[Brief] In full and exactly, please return the records, but keep out the pictures.

Saved entries

'''

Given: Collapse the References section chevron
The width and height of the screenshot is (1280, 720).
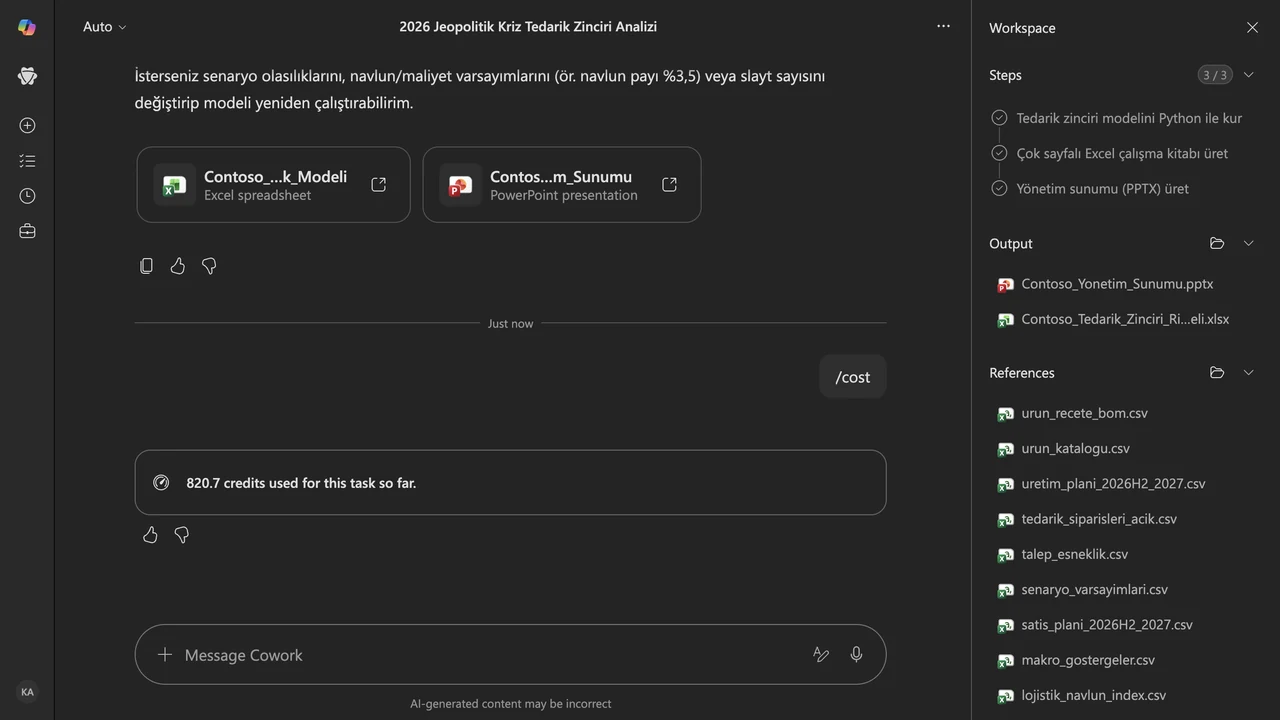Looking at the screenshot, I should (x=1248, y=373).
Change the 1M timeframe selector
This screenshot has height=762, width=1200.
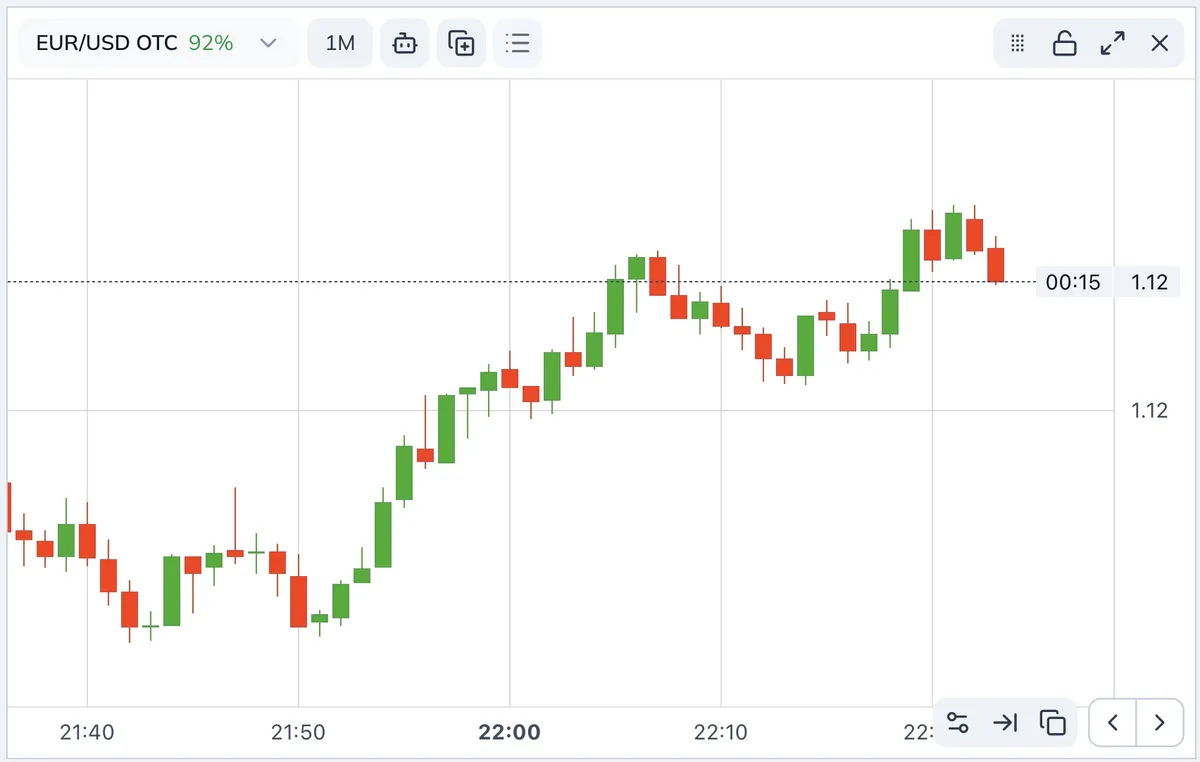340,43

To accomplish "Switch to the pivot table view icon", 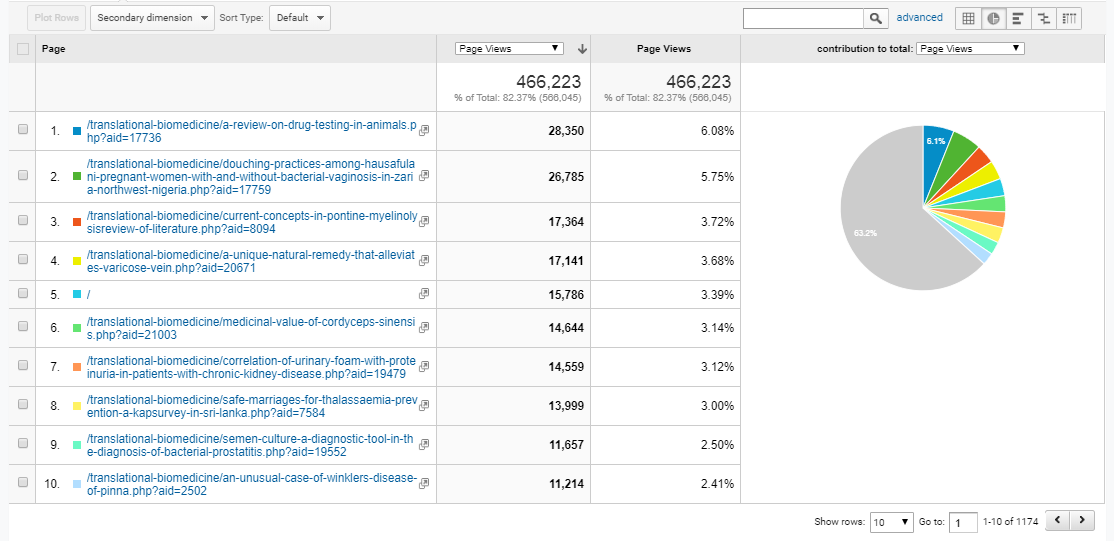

'''

[Answer to the exercise]
Given: Collapse the References section chevron
The width and height of the screenshot is (1280, 720).
Looking at the screenshot, I should (x=1248, y=373).
Change the 1M timeframe selector
This screenshot has height=762, width=1200.
340,43

To accomplish "Switch to the pivot table view icon", 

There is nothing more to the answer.